Janaina Tavares es investigadora invitada en el centro MIRCo durante el curso 2025-2026. Es investigadora en el Doctorado en Discurso y Literacidad (Letramento) en la Universidade Federal de Rio de Janeiro (Brasil).

El 26 de noviembre, tuve el gran honor y la oportunidad de encuentrar la antropóloga brasileña Adriana Facina, conocida por sus investigaciones sobre los barrios periféricos, el samba, el funk y los trabajadores de la cultura. Facina formó parte de mi trayectoria académica, ya que fue mi profesora en el máster y miembro de mi banca también en el máster. Trabajos como los suyos me inspiraron a comprender las acciones culturales, como la que aquí se aborda, como prácticas de supervivencia, pero también de esperanza.
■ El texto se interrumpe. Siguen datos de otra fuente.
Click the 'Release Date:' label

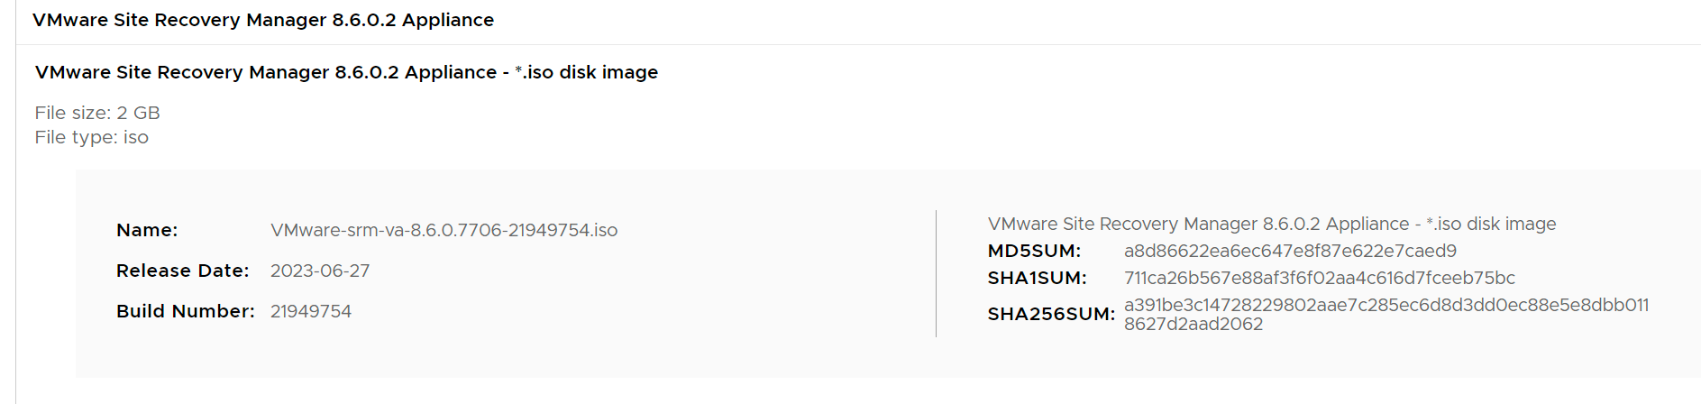pyautogui.click(x=182, y=271)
En esa ocasión, conversé con sus alumnos y alumnas de posgrado en el Institut dês Hautes Études de l’Amérique Latine, en la Universidad de la Sorbona, en París, en su curso «La périphérie, c’est de la périphérie n’importe où» y conocí la exposición Les Lucioles: Art, Culture te espoir dens lês péripheries urbaines de Rio et de Paris. El artículo leído en su curso, y sobre el que fui a comentar, se titula «Memórias de um sarau periférico: sobrevivência e esperança dos fazeres culturais e de pesquisa na Baixada Fluminense» (Memorias de un sarau periférico: supervivencia y esperanza de las actividades culturales y de investigación en la Baixada Fluminense). Texto escrito junto a mi querida orientadora Adriana Carvalho Lopes, investigadora en el área de Literacidad Contemporánea. Este trabajo trata de encuentros.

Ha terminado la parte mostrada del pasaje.